This is another recent segregate of Lycopodium.
Collection Data (F.B. Matos 2350)
Classification & Common Names
- Class: Lycopodiopsida
- Family: Lycopodiaceae
- Genus: Spinulum A. Haines
- Species: Spinulum annotinum (L.) A. Haines
- Common name(s): Bristly clubmoss, Stiff clubmoss
General Collection Data
- Date: 23-VIII-2013
- Primary Collector & #: F.B. Matos 2350
- Collection Party: R.C. Moran, C. Taylor, C. Matos et al.
- Det. History: F.B. Matos, VIII.2013
- Habitat: Boreal forest
- Habit: Terrestrial
- Specimen Locations: NY, UPCB
- Location: Lead Mountain – – Hancock County – Maine – United States.
- Coordinates: 44.460000, -67.928611
- Elevation: 200 m
Whether or not you prefer to recognize this segregate, the name Spinulum may not be validly published. It appears to be in conflict with Artcile 20.1 of the International Code of Botanical Nomenclature. http://www.iapt-taxon.org/nomen/main.php?page=art20 See example 6: “Words such as “caulis”, “folium”, “radix”, “spina”, etc., cannot now be validly published as generic names”.

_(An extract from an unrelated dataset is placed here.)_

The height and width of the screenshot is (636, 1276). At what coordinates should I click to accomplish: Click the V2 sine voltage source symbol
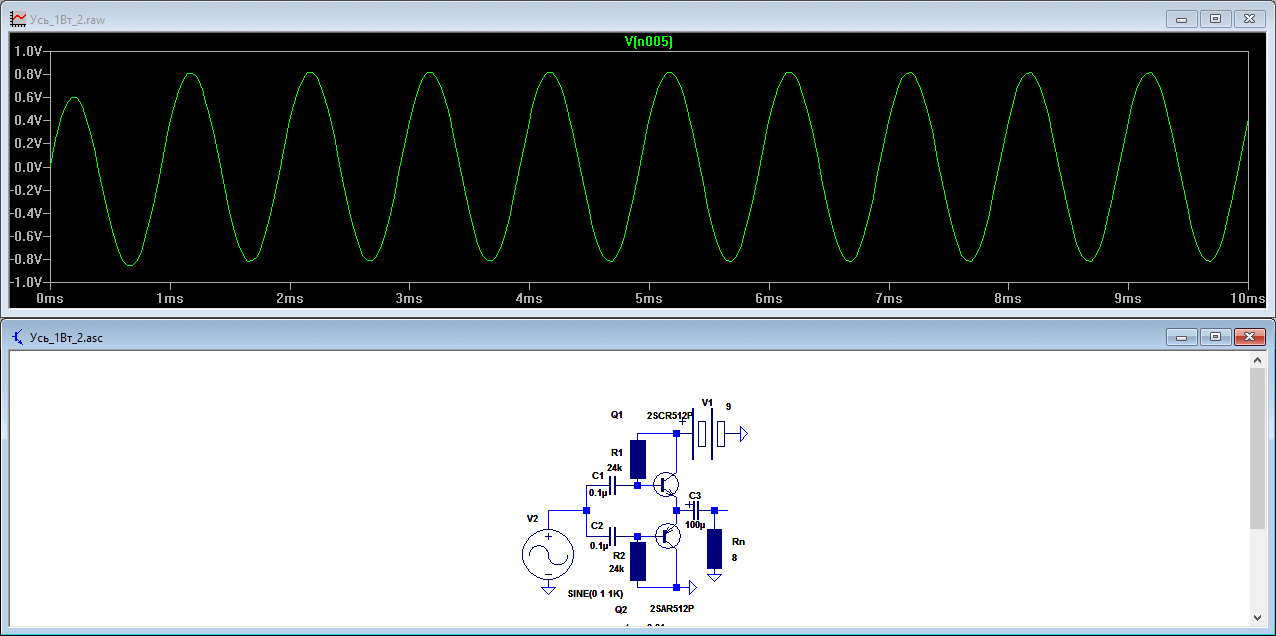coord(548,555)
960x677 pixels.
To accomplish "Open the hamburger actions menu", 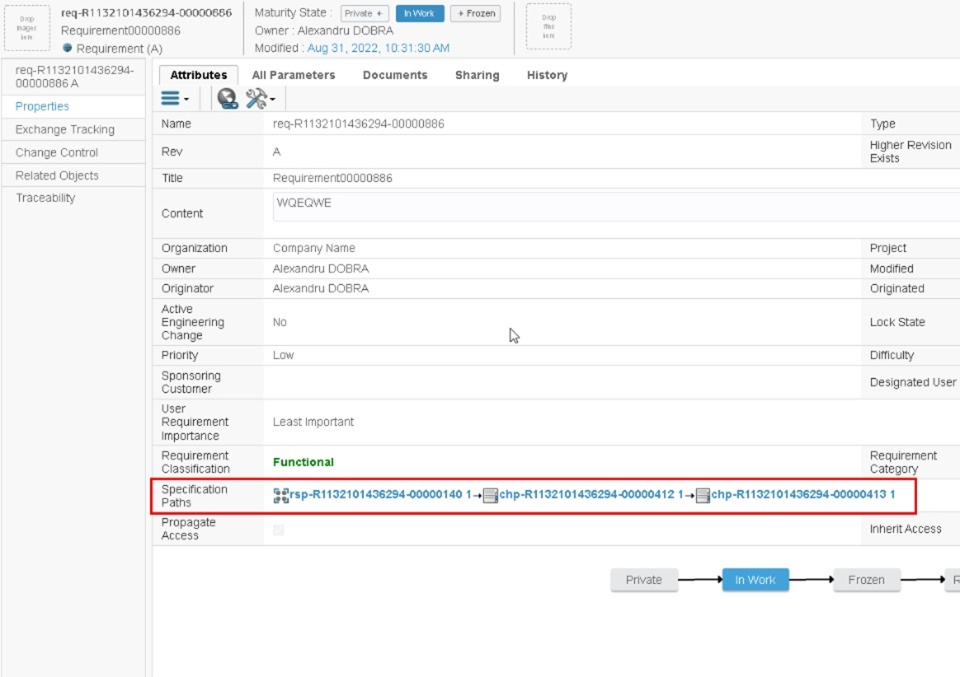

Good point. I asked the same thing to Robbin in one of his pteridology courses. He explained that “Spinulum” is acceptable as a genus name because it does not mean anything in Latin. It’s just a made-up name. “Spinula” (feminine) is the correct spelling in Latin for the word that means “a small spine-like tip.” If Arthur had used “Spinula”, then we would have to use another name for the genus.
One correction: The Article in the Code that treats about a Latin technical term in use in morphology is Art. 20.2 not 20.1 as pointed out in the original question.
Thanks for pointing that out, Jefferson. We really appreciate your valuable contribution.